O historiador –que finaliza um livro sobre intervencionismo militar na história nacional, “A Utopia Autoritária Brasileira”– aponta para uma questão geracional.
“Os presidentes desde o fim da ditadura sempre tiveram esse excesso de reverência ou mesmo medo em relação aos militares. Quem viveu o auge da repressão já como adulto parece ter desenvolvido essa cautela excessiva.
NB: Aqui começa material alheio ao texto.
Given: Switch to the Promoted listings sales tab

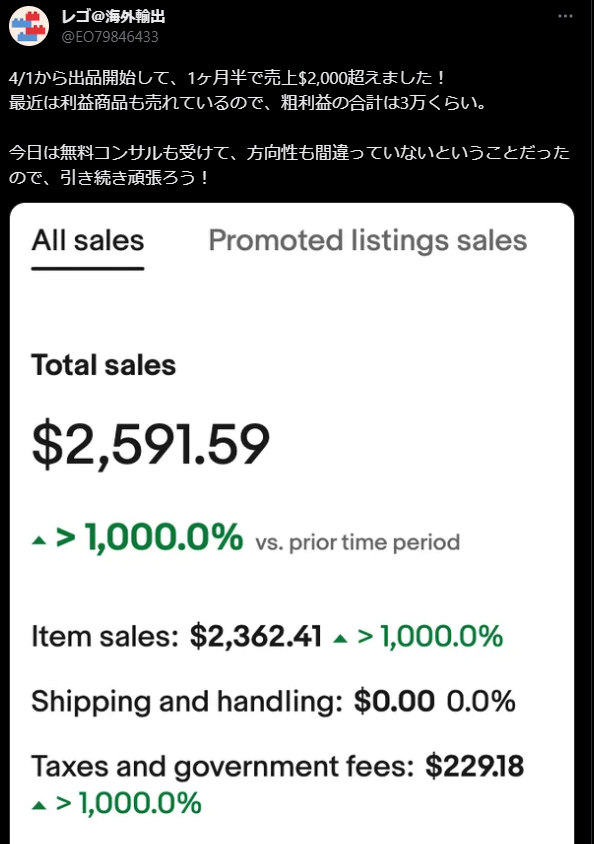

Espero que no futuro as novas lideranças políticas da esquerda e democratas em geral desenvolvam uma atitude menos reverencial.”
Maria Celina D’Araújo, também decana entre os estudiosos do tema, professora aposentada da PUC-RJ e do Centro de Pesquisa e Documentação de História Contemporânea do Brasil da FGV, concorda com Fico, agregando outros elementos à análise.
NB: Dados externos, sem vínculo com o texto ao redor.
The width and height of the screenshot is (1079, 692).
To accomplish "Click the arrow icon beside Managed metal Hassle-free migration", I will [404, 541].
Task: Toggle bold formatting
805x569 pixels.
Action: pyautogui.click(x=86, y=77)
“Lula reflete o senso comum da classe política e da média dos brasileiros, de que os militares são uma instituição que sabem cuidar de si e que a gente não deve criticar nem cobrar e que o passado passou, não deve ficar escarafunchando.”
“A sociedade brasileira é militarista, tem um fascínio, um respeito pelos militares acima da média dos nossos vizinhos”, diz Maria Celina, coorganizadora de obras como “Geisel” e “Visões do Golpe”, que reúnem depoimentos de figuras-chave da ditadura.
Para ela, desde a Proclamação da República, “os militares se autoconceberam como uma casta, e as castas são intocáveis, entendem que não podem ser cobradas nem criticadas. Acham que estão sempre certos, que são melhores que os civis, que são moralmente mais corretos, mais patriotas, são mais tudo”.
Embora Lula tenha introjetado o discurso militar, acrescenta, ele foi eleito com uma pauta mais crítica do que em 2002 e em 2006.
“O Bolsonaro realmente abusou de repudiar dos seres humanos, dos direitos humanos. Então, quem apoiou o Lula, em grande parte, pensou nisso: queremos um presidente que vai respeitar as pessoas, respeitar os direitos.”